Write out the rows below as a numbered list, dropping any blank lines.

▸ **Working data**
▼
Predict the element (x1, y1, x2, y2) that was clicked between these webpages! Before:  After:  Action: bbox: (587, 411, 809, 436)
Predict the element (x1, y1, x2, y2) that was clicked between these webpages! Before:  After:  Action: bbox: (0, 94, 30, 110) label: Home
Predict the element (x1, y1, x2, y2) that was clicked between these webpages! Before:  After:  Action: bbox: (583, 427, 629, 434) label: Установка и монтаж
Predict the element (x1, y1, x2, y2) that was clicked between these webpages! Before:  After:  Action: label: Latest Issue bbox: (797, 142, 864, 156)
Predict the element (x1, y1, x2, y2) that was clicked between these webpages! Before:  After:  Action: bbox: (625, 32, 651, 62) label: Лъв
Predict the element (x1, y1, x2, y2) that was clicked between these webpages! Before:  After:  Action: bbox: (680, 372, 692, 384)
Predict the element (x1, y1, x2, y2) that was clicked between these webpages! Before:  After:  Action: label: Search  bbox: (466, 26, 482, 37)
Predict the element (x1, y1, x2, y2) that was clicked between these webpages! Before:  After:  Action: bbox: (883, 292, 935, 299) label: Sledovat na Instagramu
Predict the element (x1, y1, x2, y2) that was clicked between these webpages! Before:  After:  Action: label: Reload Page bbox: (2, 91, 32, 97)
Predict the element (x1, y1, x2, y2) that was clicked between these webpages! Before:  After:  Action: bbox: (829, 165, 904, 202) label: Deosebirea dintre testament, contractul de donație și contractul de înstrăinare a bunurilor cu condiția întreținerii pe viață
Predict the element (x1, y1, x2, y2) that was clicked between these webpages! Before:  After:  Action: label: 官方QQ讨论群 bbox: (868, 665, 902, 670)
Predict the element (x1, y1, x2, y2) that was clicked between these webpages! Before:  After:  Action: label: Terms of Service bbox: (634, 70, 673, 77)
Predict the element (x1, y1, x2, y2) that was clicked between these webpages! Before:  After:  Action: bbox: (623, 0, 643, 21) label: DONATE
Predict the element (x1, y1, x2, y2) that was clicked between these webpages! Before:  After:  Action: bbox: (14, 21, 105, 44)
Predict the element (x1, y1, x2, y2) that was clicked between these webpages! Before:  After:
▲
▸ **Result for this exercise**
1. Predict the element (x1, y1, x2, y2) that was clicked between these webpages! Before:  After:  Action: bbox: (587, 411, 809, 436)
2. Predict the element (x1, y1, x2, y2) that was clicked between these webpages! Before:  After:  Action: bbox: (0, 94, 30, 110) label: Home
3. Predict the element (x1, y1, x2, y2) that was clicked between these webpages! Before:  After:  Action: bbox: (583, 427, 629, 434) label: Установка и монтаж
4. Predict the element (x1, y1, x2, y2) that was clicked between these webpages! Before:  After:  Action: label: Latest Issue bbox: (797, 142, 864, 156)
5. Predict the element (x1, y1, x2, y2) that was clicked between these webpages! Before:  After:  Action: bbox: (625, 32, 651, 62) label: Лъв
6. Predict the element (x1, y1, x2, y2) that was clicked between these webpages! Before:  After:  Action: bbox: (680, 372, 692, 384)
7. Predict the element (x1, y1, x2, y2) that was clicked between these webpages! Before:  After:  Action: label: Search  bbox: (466, 26, 482, 37)
8. Predict the element (x1, y1, x2, y2) that was clicked between these webpages! Before:  After:  Action: bbox: (883, 292, 935, 299) label: Sledovat na Instagramu
9. Predict the element (x1, y1, x2, y2) that was clicked between these webpages! Before:  After:  Action: label: Reload Page bbox: (2, 91, 32, 97)
10. Predict the element (x1, y1, x2, y2) that was clicked between these webpages! Before:  After:  Action: bbox: (829, 165, 904, 202) label: Deosebirea dintre testament, contractul de donație și contractul de înstrăinare a bunurilor cu condiția întreținerii pe viață
11. Predict the element (x1, y1, x2, y2) that was clicked between these webpages! Before:  After:  Action: label: 官方QQ讨论群 bbox: (868, 665, 902, 670)
12. Predict the element (x1, y1, x2, y2) that was clicked between these webpages! Before:  After:  Action: label: Terms of Service bbox: (634, 70, 673, 77)
13. Predict the element (x1, y1, x2, y2) that was clicked between these webpages! Before:  After:  Action: bbox: (623, 0, 643, 21) label: DONATE
14. Predict the element (x1, y1, x2, y2) that was clicked between these webpages! Before:  After:  Action: bbox: (14, 21, 105, 44)
15. Predict the element (x1, y1, x2, y2) that was clicked between these webpages! Before:  After:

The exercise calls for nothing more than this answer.